_WHAT IS NEEDED:_
Every line of the data must appear again in the answer, exactly as written.
━━ MATERIAL TO PROCESS
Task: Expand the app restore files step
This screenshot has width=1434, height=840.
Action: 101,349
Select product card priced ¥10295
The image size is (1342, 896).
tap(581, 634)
━━━━
_YOUR SOLUTION:_
Task: Expand the app restore files step
This screenshot has width=1434, height=840.
Action: 101,349
Select product card priced ¥10295
The image size is (1342, 896).
tap(581, 634)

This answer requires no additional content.